By Rep. Ed Lindsey
The Charter School Amendment is an important education reform for Georgia. Statewide, the overall high school graduation rate hovers in the mid 60 percent range, and in our Atlanta Public School district it is a shockingly low 52 percent. This is morally and economically unacceptable for both our students and our great state.
Like most voters, I believe that local school systems should have primary responsibility for education in our communities. However, this local control should never be confused with exclusive control. There must always be checks and balances for any government activity — and this is especially true in the area of education.

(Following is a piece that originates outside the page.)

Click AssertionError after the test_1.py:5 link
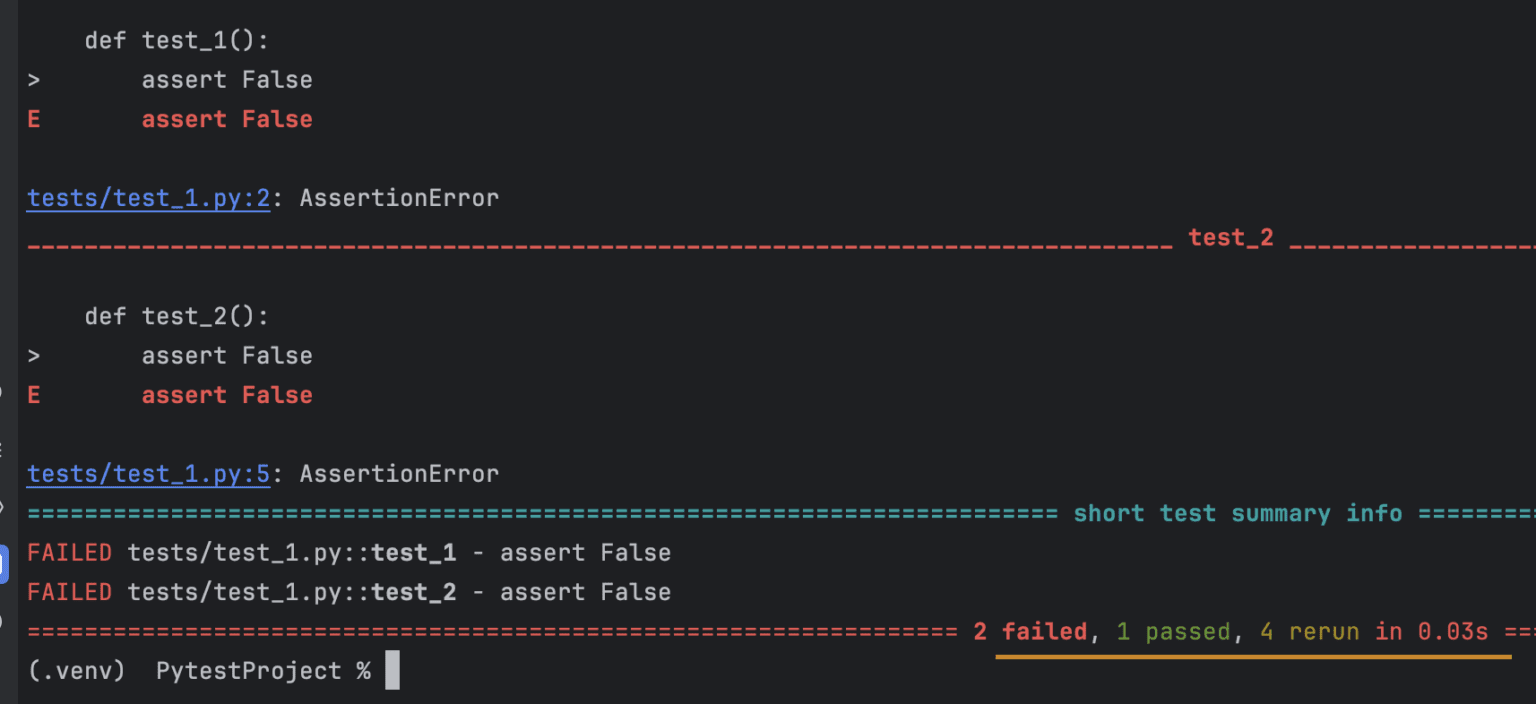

Those of us in Atlanta should look no farther than our own school system to understand this need. Without state review and investigations, the Atlanta Public School’s cheating scandal in 2010 would never have been uncovered. Without the governor having the authority to oversee the Atlanta School Board progress in the 2011 accreditation probation dispute, we never could have forced our school board to clean up its act and restore full accreditation.
As the chairman of a House Study Committee on Charter School Governance, I discovered wide differences in how charter school applications were handled by different local school systems around our state. Some were treated fairly. Some were summarily dismissed. Some were starved to death. This proposed amendment merely guarantees parents and students a check and balance appeal process for those whose needs are being otherwise ignored by their local systems.

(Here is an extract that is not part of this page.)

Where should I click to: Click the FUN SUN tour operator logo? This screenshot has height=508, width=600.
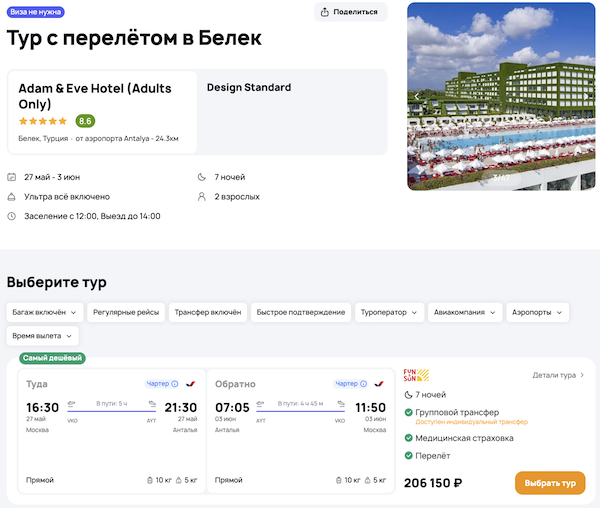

Charter schools are public schools. Charter school students are public school students. Charter school teachers are public school teachers. Thirty-two other states have a similar state authorization process which is supported by the National Parent Teacher Association.
Under the proposed constitutional amendment and enabling legislation, a charter school application to the state must still meet rigorous standards for consideration, including strong local support. While an outside service can be hired to manage the school, ultimate authority over a charter school’s operation will rest with a local nonprofit board. Student attendance is open to all public school students through a lottery system.

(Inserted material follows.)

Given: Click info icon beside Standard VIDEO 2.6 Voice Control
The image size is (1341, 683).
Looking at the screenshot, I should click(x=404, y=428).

It should be emphasized, however, that this is only one tool in the reform tool box. Much more needs to be done including tougher curriculum standards in pre-school, closely tracking students’ reading progress in the critical K-3 grades, recognizing and rewarding good teachers and weeding out poor ones, strengthening our technical school programs for kids uninterested in college, giving teachers greater say so in school governance, and demanding that local systems spend more money in the classrooms and less in the central office.
The bottom line is we need to have an educational system that is flexible and can adapt to the needs of our students in the 21st century. The Charter School Amendment is one important tool to accomplish this. Therefore, I ask for you to vote “yes” on Nov. 6 to Amendment 1.
Rep. Ed Lindsey of Buckhead represents the 54th District in the Georgia House of Representatives. He was a co-sponsor of the Charter School Amendment legislation.